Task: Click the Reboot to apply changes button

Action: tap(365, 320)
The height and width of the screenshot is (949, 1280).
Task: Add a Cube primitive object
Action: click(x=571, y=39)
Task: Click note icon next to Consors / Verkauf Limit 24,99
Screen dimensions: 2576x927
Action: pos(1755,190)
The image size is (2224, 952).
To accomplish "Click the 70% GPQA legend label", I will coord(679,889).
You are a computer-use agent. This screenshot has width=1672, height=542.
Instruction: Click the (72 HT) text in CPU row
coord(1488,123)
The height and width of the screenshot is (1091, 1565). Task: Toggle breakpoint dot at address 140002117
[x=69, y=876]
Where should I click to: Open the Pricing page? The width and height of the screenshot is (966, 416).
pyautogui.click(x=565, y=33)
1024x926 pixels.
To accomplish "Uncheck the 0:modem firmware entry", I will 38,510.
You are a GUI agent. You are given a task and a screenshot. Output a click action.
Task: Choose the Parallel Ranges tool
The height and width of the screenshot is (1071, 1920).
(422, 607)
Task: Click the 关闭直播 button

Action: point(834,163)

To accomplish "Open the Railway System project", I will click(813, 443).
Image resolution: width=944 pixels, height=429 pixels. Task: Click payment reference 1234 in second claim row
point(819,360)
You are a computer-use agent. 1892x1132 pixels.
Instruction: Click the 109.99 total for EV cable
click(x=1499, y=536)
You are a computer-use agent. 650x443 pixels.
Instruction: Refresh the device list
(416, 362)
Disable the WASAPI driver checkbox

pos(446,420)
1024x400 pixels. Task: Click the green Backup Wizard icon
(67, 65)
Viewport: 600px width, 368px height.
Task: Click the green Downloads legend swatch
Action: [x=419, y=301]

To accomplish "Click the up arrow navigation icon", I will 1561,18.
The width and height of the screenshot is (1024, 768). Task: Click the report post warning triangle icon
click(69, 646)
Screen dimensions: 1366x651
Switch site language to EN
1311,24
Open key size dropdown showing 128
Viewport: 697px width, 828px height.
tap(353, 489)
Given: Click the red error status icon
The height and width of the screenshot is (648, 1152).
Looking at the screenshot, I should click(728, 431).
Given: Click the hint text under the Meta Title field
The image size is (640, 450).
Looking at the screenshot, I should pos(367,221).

**********

Exercise goal: Nothing in the records should be altered when they are written out again.

Your response:
Task: Click the Reboot to apply changes button

Action: tap(365, 320)
The height and width of the screenshot is (949, 1280).
Task: Add a Cube primitive object
Action: click(x=571, y=39)
Task: Click note icon next to Consors / Verkauf Limit 24,99
Screen dimensions: 2576x927
Action: pos(1755,190)
The image size is (2224, 952).
To accomplish "Click the 70% GPQA legend label", I will coord(679,889).
You are a computer-use agent. This screenshot has width=1672, height=542.
Instruction: Click the (72 HT) text in CPU row
coord(1488,123)
The height and width of the screenshot is (1091, 1565). Task: Toggle breakpoint dot at address 140002117
[x=69, y=876]
Where should I click to: Open the Pricing page? The width and height of the screenshot is (966, 416).
pyautogui.click(x=565, y=33)
1024x926 pixels.
To accomplish "Uncheck the 0:modem firmware entry", I will 38,510.
You are a GUI agent. You are given a task and a screenshot. Output a click action.
Task: Choose the Parallel Ranges tool
The height and width of the screenshot is (1071, 1920).
(422, 607)
Task: Click the 关闭直播 button

Action: point(834,163)

To accomplish "Open the Railway System project", I will click(813, 443).
Image resolution: width=944 pixels, height=429 pixels. Task: Click payment reference 1234 in second claim row
point(819,360)
You are a computer-use agent. 1892x1132 pixels.
Instruction: Click the 109.99 total for EV cable
click(x=1499, y=536)
You are a computer-use agent. 650x443 pixels.
Instruction: Refresh the device list
(416, 362)
Disable the WASAPI driver checkbox

pos(446,420)
1024x400 pixels. Task: Click the green Backup Wizard icon
(67, 65)
Viewport: 600px width, 368px height.
Task: Click the green Downloads legend swatch
Action: [x=419, y=301]

To accomplish "Click the up arrow navigation icon", I will 1561,18.
The width and height of the screenshot is (1024, 768). Task: Click the report post warning triangle icon
click(69, 646)
Screen dimensions: 1366x651
Switch site language to EN
1311,24
Open key size dropdown showing 128
Viewport: 697px width, 828px height.
tap(353, 489)
Given: Click the red error status icon
The height and width of the screenshot is (648, 1152).
Looking at the screenshot, I should click(728, 431).
Given: Click the hint text under the Meta Title field
The image size is (640, 450).
Looking at the screenshot, I should pos(367,221).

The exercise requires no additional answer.